*** Opening DATASET CONTENT ***

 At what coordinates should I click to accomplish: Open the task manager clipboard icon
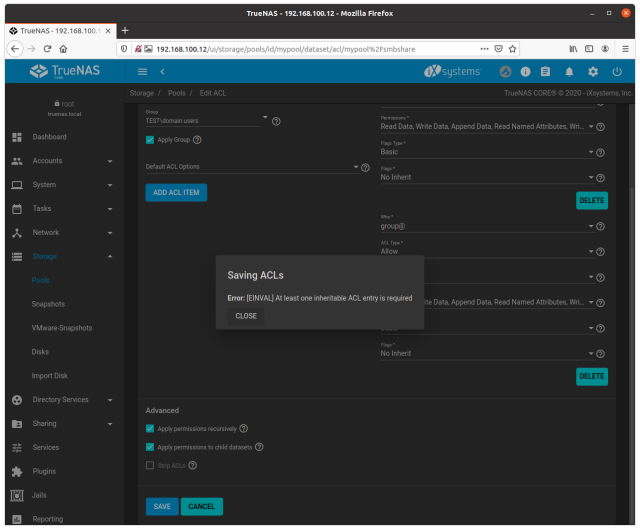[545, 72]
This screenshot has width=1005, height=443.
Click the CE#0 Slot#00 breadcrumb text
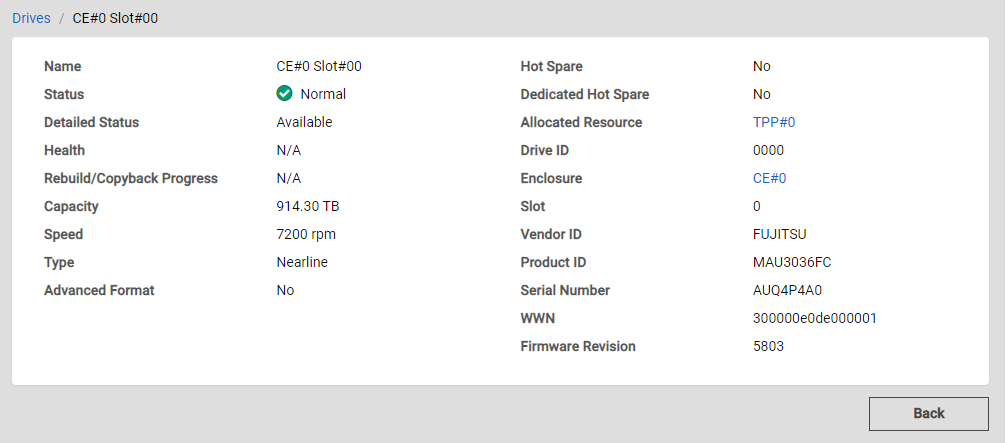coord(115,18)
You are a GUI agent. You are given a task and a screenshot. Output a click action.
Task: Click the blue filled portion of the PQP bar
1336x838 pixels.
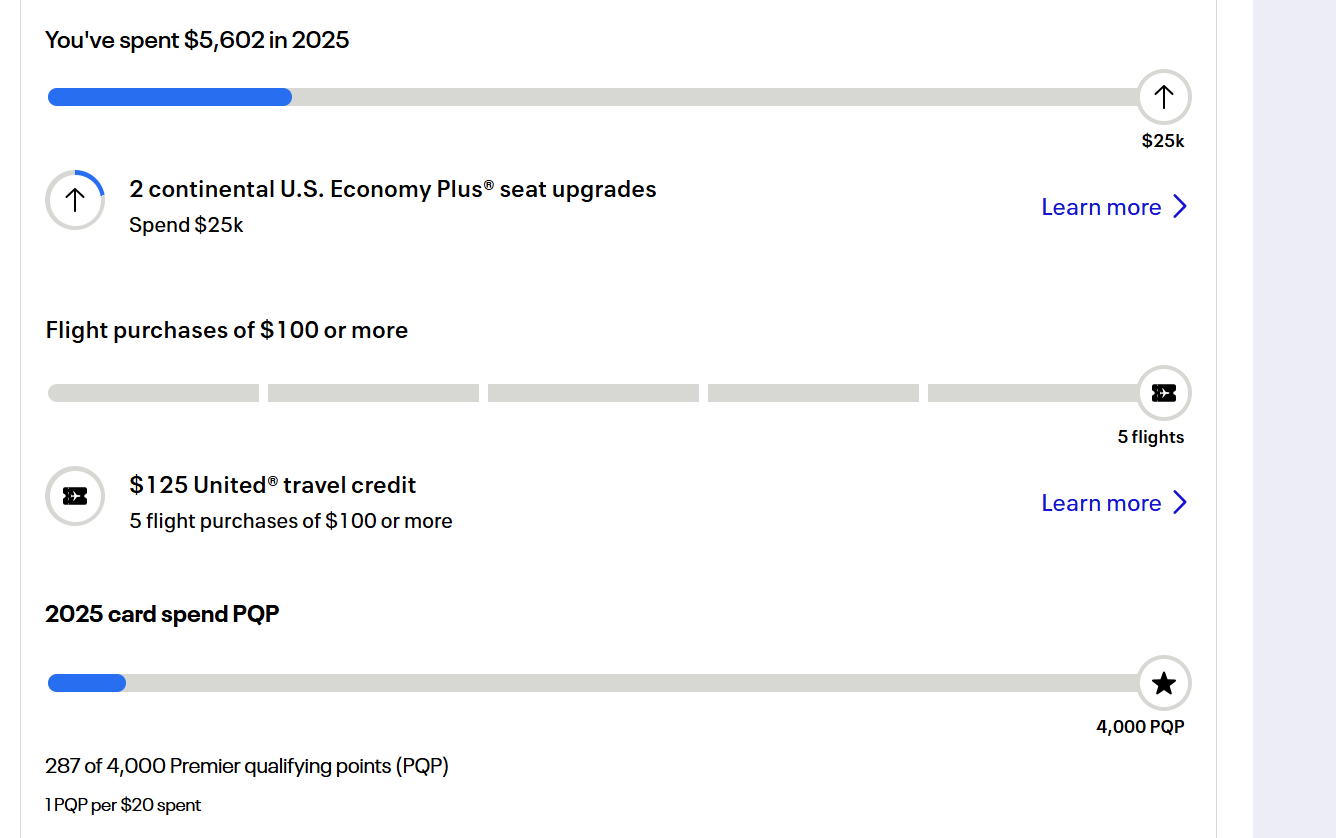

*** Closing DATASET CONTENT ***

• **TASK OBJECTIVE**
Copy out the material word for word, without any images.

• **RESULT OF THE TASK**
 At what coordinates should I click to accomplish: Open the task manager clipboard icon
[545, 72]
This screenshot has width=1005, height=443.
Click the CE#0 Slot#00 breadcrumb text
coord(115,18)
You are a GUI agent. You are given a task and a screenshot. Output a click action.
Task: Click the blue filled portion of the PQP bar
1336x838 pixels.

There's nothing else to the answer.